Richard III de Shakespeare tout d’abord. Sa figure haineuse fut élaborée par les historiens afin de stigmatiser la figure du pouvoir d’une dynastie vaincue pour mieux fonder la légitimité de celle qui lui succéda. Shakespeare, lui, fit de son héros celui qui, d’être exclu par sa laideur et sa difformité du champ de la séduction et de l’amour, est «déterminé à être un scélérat». L’équivoque existe dans la langue anglaise qui fait entendre une affirmation du sujet comme une causalité dont il n’est pas le maître. Nul interdit ne saurait arrêter Richard dans la voie de la réalisation de son désir et la pulsion de mort est aux commandes dans les meurtres successifs qui sont la voie de son accès au trône. Une fois roi cependant c’est pour lui le début de la fin, et s’il poursuit l’œuvre de la volonté qui s’impose à lui, quelque chose a changé. Les spectres de celles et ceux qu’il a sacrifiés le hantent et se fait jour en lui une culpabilité que ne vient soulager aucune “pitié” pour lui-même. Rendez-vous est pris avec le maître absolu, la mort, face à laquelle il retrouve sa détermination, mais réinterprétée. Elle aura été celle de “l’esclave” jouant sa vie “sur un coup de dé”. Et la pulsion de mort de l’emporter à son tour.

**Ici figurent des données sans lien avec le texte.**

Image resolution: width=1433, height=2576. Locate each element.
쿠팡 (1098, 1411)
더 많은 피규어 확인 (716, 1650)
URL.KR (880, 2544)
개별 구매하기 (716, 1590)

Avec Baal de Bertold Brecht, nous retrouvons la même fiction d’une volonté qui s’affirme libre et dont le corrélat est une position de jouisseur cynique détruisant celles et ceux qu’il rencontre. Mais chez Baal, nul désir de pouvoir. Si Richard est roi, Baal est poète, errant, sans père, et dont le lien à la mère qu’il abandonne témoigne qu’il ne saurait reconnaître de dette symbolique. Il traverse l’ensemble des couches de la société de son temps et toutes le rejettent comme l’incarnation de la bête, nom du Diable, qui ne respecte rien de ce qui fonde la communauté des semblables. En Baal se nouent la plus grande crudité de l’acte sans culpabilité et la plus grande poésie de la parole, remarquablement mise en valeur par la traduction d’Eloi Recoing récemment publiée chez Acte Sud. Chez Baal, la volonté de jouissance est aussi tout autant triomphe de la pulsion de mort. «Nous sommes libre, plus rien ne nous oblige» dit-il mais sa position de non-dupe échoue à le préserver de la douleur d’exister et c’est dans une détresse profonde qu’il restera, seul, à la fin de la pièce.